Job Losses Soar, Jobless Rate at 14-Year HighBy Reuters - Print
So far this year, 1.2 million U.S. jobs have been lost -- 651,000 of them in the past three months alone -- in a sign that a deterioration in labor markets may be gaining steam and heightening odds of deep recession.
WASHINGTON (Reuters) - Employers cut payrolls by a much steeper-than-expected 240,000 jobs in October as the unemployment rate shot up to its highest in more than 14 years, underscoring the economy's steep slide.
According to the Labor Department's report on Friday, last month's job cuts followed a steeply revised cut of 284,000 in September, the most severe monthly loss since November 2001 just after that year's September terror attacks. The department also revised August job cuts higher to 127,000 -- meaning a total 179,000 more jobs were cut in August and September than previously thought.
The national unemployment rate jumped to 6.5 percent from 6.1 percent in September, the highest since March 1994.

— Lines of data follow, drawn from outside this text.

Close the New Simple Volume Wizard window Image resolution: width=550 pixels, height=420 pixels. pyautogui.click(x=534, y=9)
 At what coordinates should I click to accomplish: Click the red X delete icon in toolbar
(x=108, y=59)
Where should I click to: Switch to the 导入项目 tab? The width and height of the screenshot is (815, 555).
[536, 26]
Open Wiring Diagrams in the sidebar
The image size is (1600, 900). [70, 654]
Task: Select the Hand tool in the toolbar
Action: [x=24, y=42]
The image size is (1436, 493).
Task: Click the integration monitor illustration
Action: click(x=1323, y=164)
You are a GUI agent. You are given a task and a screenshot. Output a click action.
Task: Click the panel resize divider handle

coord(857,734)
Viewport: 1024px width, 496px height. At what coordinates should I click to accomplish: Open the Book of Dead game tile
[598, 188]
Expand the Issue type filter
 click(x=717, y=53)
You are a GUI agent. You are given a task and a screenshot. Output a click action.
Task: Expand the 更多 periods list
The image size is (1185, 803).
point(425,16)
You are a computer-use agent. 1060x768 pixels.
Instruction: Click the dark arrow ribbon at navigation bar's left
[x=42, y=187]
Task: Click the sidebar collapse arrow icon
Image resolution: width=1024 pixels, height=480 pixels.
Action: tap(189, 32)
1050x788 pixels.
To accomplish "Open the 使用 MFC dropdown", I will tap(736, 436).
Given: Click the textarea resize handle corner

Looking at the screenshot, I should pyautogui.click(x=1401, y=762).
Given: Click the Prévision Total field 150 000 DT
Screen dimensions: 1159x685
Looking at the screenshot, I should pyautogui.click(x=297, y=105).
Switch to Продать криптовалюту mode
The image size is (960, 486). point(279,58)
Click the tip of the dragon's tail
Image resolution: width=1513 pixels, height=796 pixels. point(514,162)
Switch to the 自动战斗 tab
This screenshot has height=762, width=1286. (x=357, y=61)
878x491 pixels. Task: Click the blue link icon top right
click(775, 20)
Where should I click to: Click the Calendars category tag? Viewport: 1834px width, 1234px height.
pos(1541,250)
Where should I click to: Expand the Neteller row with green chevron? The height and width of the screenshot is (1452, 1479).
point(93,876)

"We have entered the phase of serious recession conditions. Unfortunately we will encounter more of this going forward," said Richard DeKaser, chief economist for National City Corp. in Cleveland. "This is going to increase the urgency for another stimulus package to staunch the slide."
October job cuts were much worse than forecast by Wall Street economists, who had expected 200,000 would be cut and that the unemployment rate would be 6.3 percent.
Stock futures pared gains after the data, while the dollar extended losses. U.S. Treasuries turned negative after the report.
In manufacturing alone, a whopping 90,000 jobs were cut in October -- a period when 27,000 Boeing Co. assembly workers were on strike. That followed a loss of 56,000 factory jobs in September.
Service-producing industries cut 108,000 jobs in October on top of 201,000 lost in September. Construction industries dropped 49,000 more jobs after eliminating 35,000 in September, many of them in specialty trades related to home building, the department said.
Average weekly hours of work held steady at 33.6 in October. At factories, the average workweek also held steady at 40.6 hours, while overtime was unchanged at 3.6 hours.